# Extracted text
Begin

Education sector poses the toughest test

Christopher Kabiru enjoys reading a textbook as he looked after his parents' cow at Thunguma village in Nyeri on June 28, 2013. Children from public schools from all over the country spent a third day at home as teachers continued with their nation-wide strike pressing for higher pay. Photo/ File

What you need to know:

  • But to achieve such a feat, it will need to employ more teachers first to meet the yawning gap of more than 80,000 countrywide before embarking on the ambitious strategy to decongest crowded classrooms.

So far, the education sub-sector in Kenya has probably posed the greatest governance challenge for President Uhuru Kenyatta’s three-month-old regime.

The move to implement one of its campaign promises — provision of solar-powered laptop computers for children in Standard One across the country — and this month’s teachers’ strike have particularly tested the leadership of the top brass of the Jubilee government.

While the President has passionately defended the laptops project and plans are underway to have it rolled out in public schools across the country, pundits have viewed his labour of love as something out of touch with the immediate needs of the sector.

The government has already earmarked Sh53 billion for the implementation of the project, to be phased across three years starting January 2014 at a cost of at least Sh17 billion for each of the phases.

Electricity grid

An initial report prepared by the Ministry of Education shows that the target is to reach 1.3 million pupils, with the targeted schools expected to be roped into the national electricity power grid, thereby opening up rural areas for development.

Other than the 1.3 million Standard One primary targets, the laptops will also be available to other learners in beneficiary schools, notes the Ministry of Education.

“After several consultations on how to implement the project, it has been recommended that a whole school focus be taken so that 8.75 million children access the laptops instead of only 1.3 million Standard One pupils,” the ministry clarifies.

Priority for selection will be based on the e-readiness of the school in terms of availability of electricity and classrooms, and secure storage of the devices.

By next year, if the project is implemented according to plan, some 6,275 primary schools will benefit in the first phase, another 7,046 primary schools will be covered in 2015 and an equal number in 2016, when the programme ends.

But according to education expert Andiwo Obondoh of the Centre for Social Sector, Education and Policy Analysis, the idea of laptops is “utopic and populist”.

Mr Obondoh notes that no one can deny the great need for technology, and that the fundamental need for acquisition of such skills early in life is essential to drive Kenya into a sustainable knowledge economy, “but our level of preparedness for such an ambitious project, based on e-readiness assessment and review of other competing and pressing priorities facing not only the sector but the nation at large, is what sector professionals are questioning”.

End

# Task requirements
A - Decide whether each statement below agrees with the article on Kenya's education sector, answering yes or no and quoting the words of the article that decide it. (i) The government has set aside Sh53 billion for the laptops project. (ii) The laptops will be available only to Standard One pupils. (iii) The first phase of the project will cover 7,046 primary schools.
B - Write out the article on Kenya's education sector word for word, covering everything from "The government has" down to "of the phases.".

# Given information
Begin

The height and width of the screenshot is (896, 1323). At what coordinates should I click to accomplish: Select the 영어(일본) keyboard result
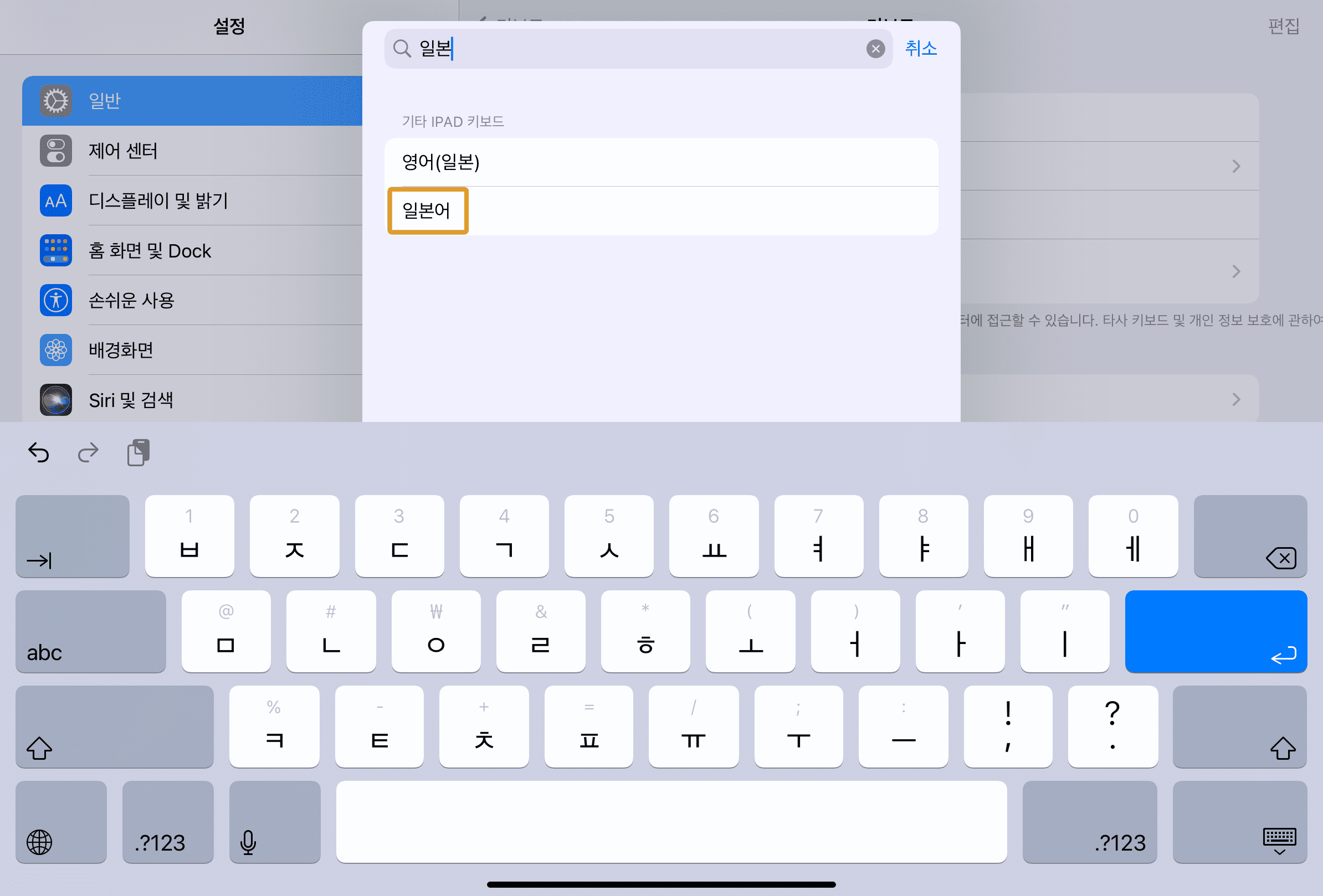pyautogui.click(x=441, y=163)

End
Begin

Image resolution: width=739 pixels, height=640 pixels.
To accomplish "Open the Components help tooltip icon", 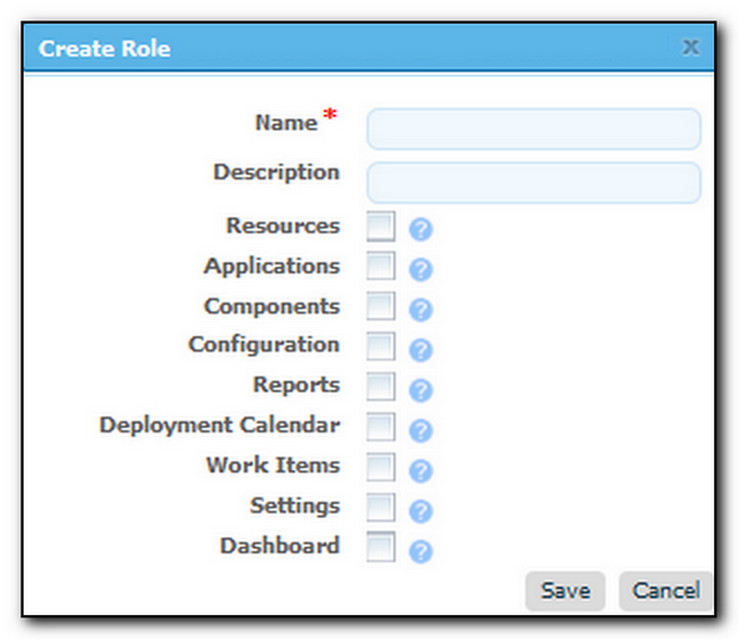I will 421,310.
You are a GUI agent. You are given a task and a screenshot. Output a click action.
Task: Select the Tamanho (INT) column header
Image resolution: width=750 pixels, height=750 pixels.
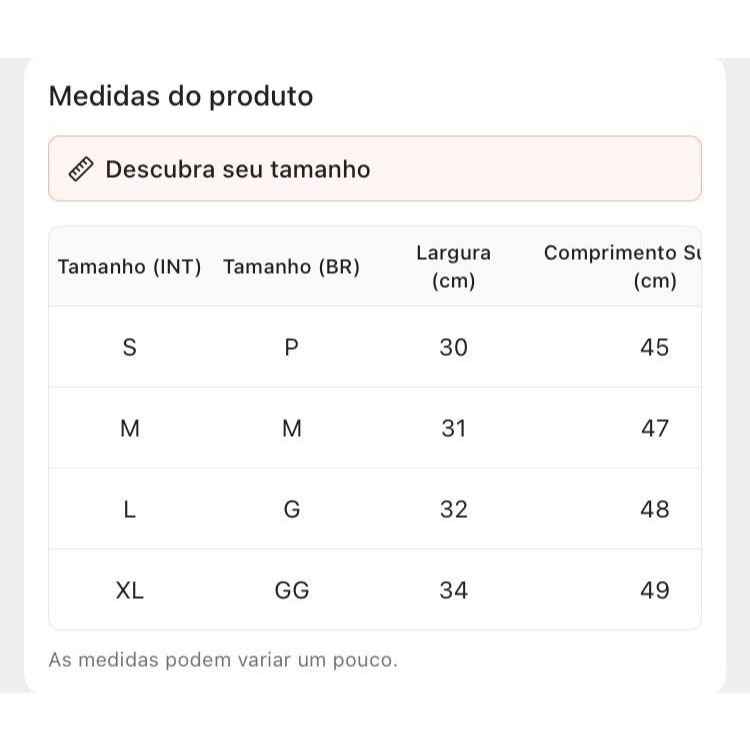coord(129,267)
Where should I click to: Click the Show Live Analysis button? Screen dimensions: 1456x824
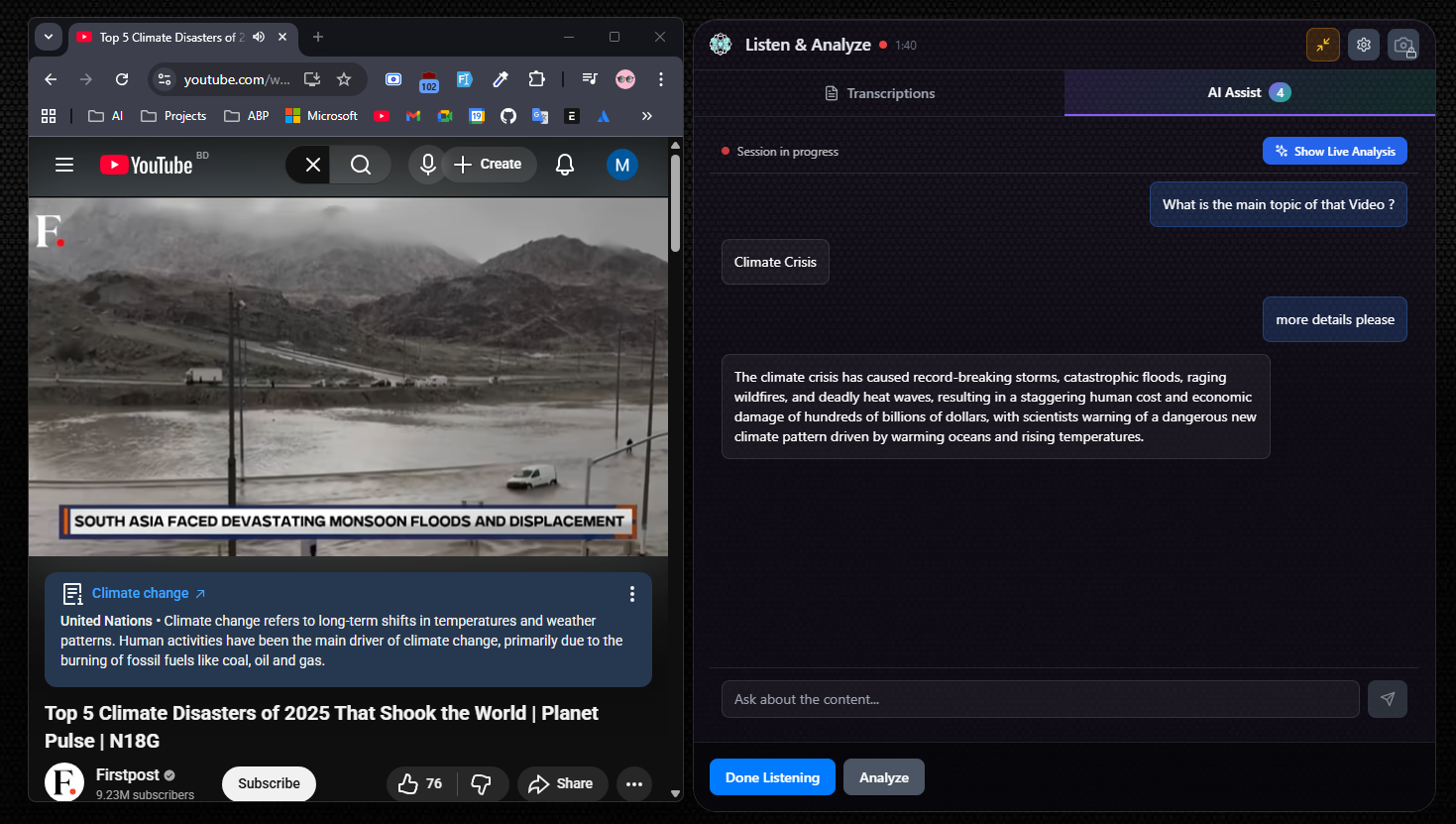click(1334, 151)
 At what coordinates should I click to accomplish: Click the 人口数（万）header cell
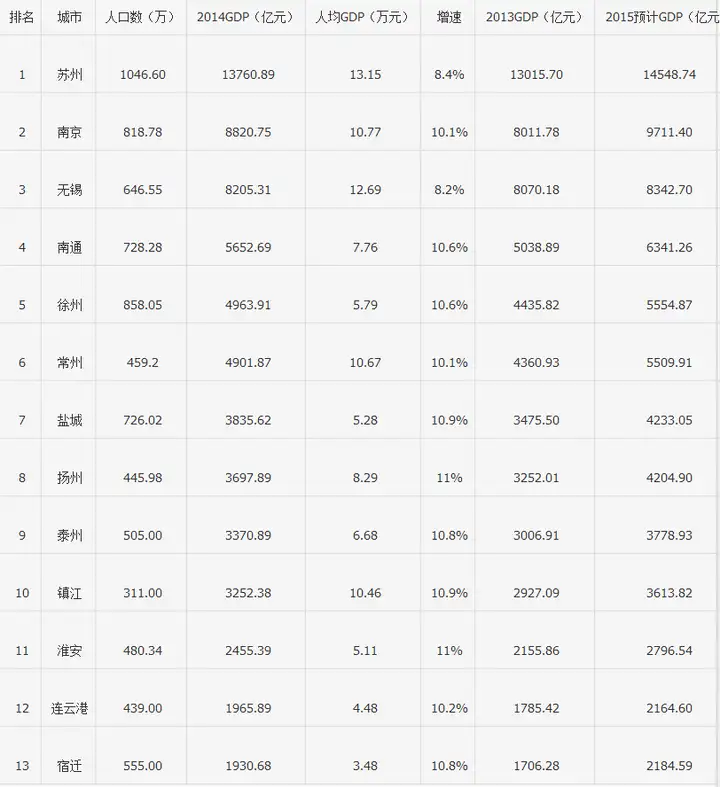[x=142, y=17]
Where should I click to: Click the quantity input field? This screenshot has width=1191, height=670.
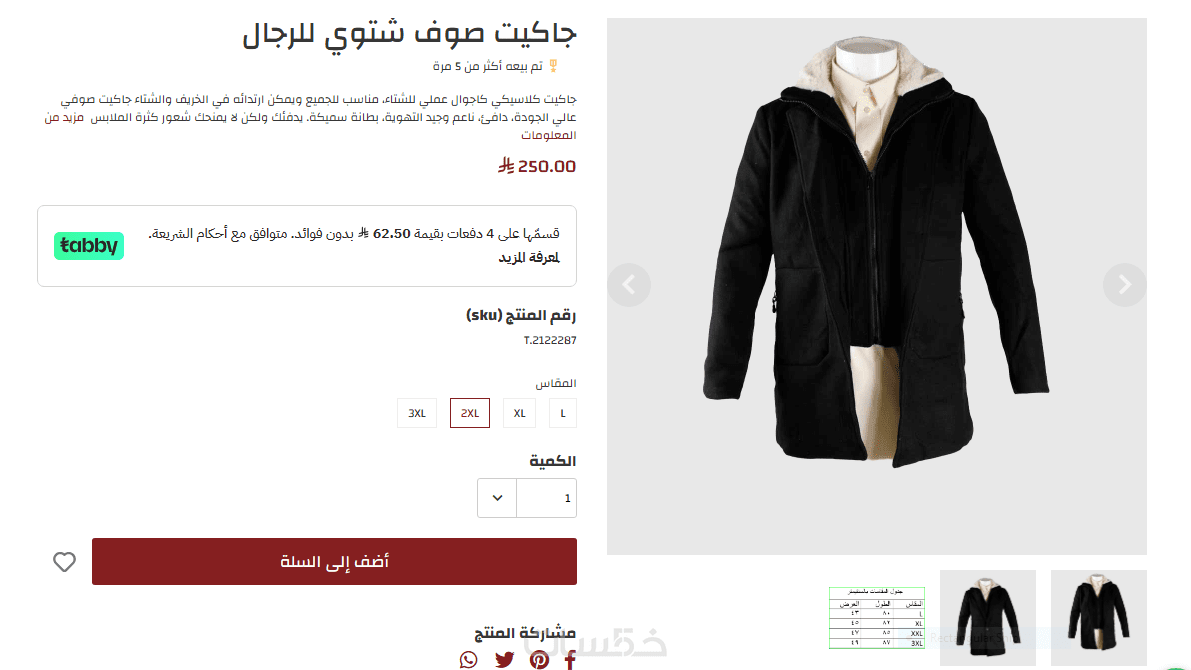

End

# Exercise answers
A -
(i) Yes: "The government has already earmarked Sh53 billion for the implementation of the project"
(ii) No: "the laptops will also be available to other learners in beneficiary schools"
(iii) No: "some 6,275 primary schools will benefit in the first phase"

B -
The government has already earmarked Sh53 billion for the implementation of the project, to be phased across three years starting January 2014 at a cost of at least Sh17 billion for each of the phases.